**To do:** Return each line of the listing exactly, though without its images.
= = = = =
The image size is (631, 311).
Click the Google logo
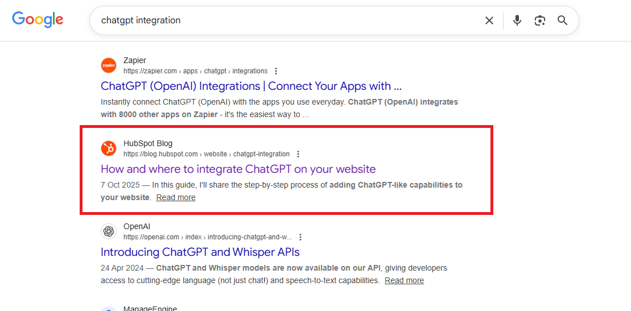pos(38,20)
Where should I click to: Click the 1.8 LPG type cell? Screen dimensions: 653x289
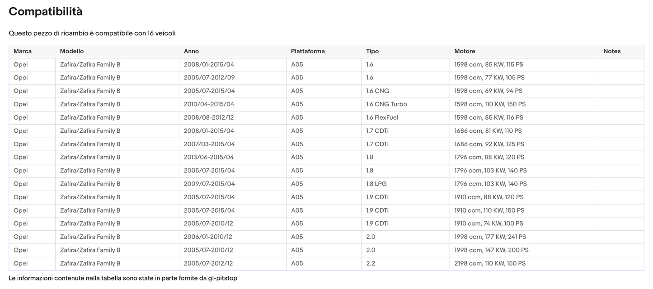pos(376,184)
= = = = =
**Result of this task:**
The image size is (631, 311).
Click the Google logo
pos(38,20)
Where should I click to: Click the 1.8 LPG type cell? Screen dimensions: 653x289
pos(376,184)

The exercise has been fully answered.